▶ [Task requirements]
(A) Retype the part of the Diver entry between "From a non-swimmer" and "change within me.", inclusive.
(B) Summarize the Diver entry in two sentences.

▶ [Text to read]
Diver

December 11, 2009

ICT for the 1st time, and everything dated few years back, bits and pieces of that 2 years suddenly came across my mind, the time when I survived as a soldier.

From a non-swimmer initially, I was posted to NDU as a trainee back then. Surprised, panic and was thinking, how was that possibly be when I don’t even know how to swim back then? For the 1st few weeks of trainings, I can still remember how scared I was when swimming lessons and tests were conducted, especially when we were learning more advanced swimming techniques. It was like learning to fly before i learnt to walk. Thinking back, seriously, how did I manage to pull through?

Have experienced many many things. Went to Taiwan to challenge the surf, went to Brunei to survive in the jungle, witnessed friends having a change in character (negatively), witnessed death, seen through the colours of people when hard times come, and of course known quite a handful of good friends. Together, I understood myself better, some good, some bad, and to me, some things I just can’t change within me.

▶ [Material provided]

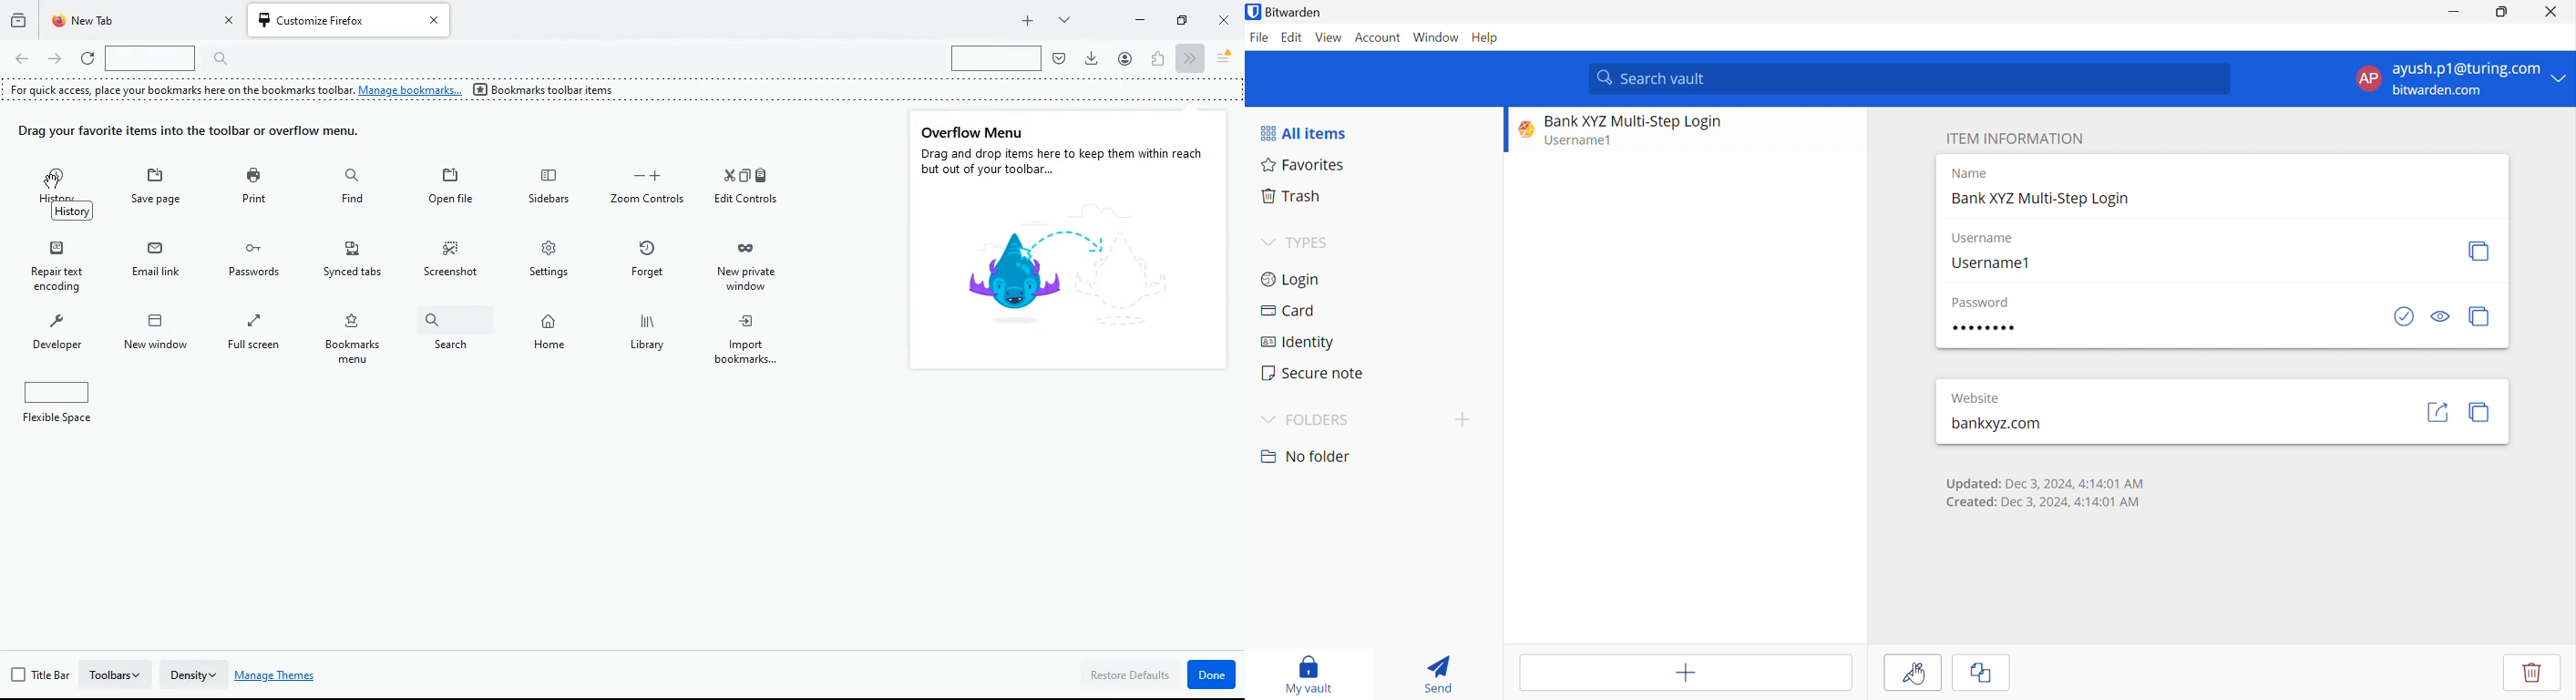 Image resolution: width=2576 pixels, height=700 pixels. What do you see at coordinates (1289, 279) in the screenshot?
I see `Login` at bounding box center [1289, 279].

▶ [In response]
(A)
From a non-swimmer initially, I was posted to NDU as a trainee back then. Surprised, panic and was thinking, how was that possibly be when I don’t even know how to swim back then? For the 1st few weeks of trainings, I can still remember how scared I was when swimming lessons and tests were conducted, especially when we were learning more advanced swimming techniques. It was like learning to fly before i learnt to walk. Thinking back, seriously, how did I manage to pull through?

Have experienced many many things. Went to Taiwan to challenge the surf, went to Brunei to survive in the jungle, witnessed friends having a change in character (negatively), witnessed death, seen through the colours of people when hard times come, and of course known quite a handful of good friends. Together, I understood myself better, some good, some bad, and to me, some things I just can’t change within me.

(B) Going to ICT for the first time brought back memories of the writer's two years as a soldier, when the writer, who could not swim, was posted to NDU as a trainee and was scared during swimming lessons and tests. During that time the writer challenged the surf in Taiwan, survived in the jungle in Brunei, witnessed death and friends changing for the worse, made good friends, and came to a better self-understanding.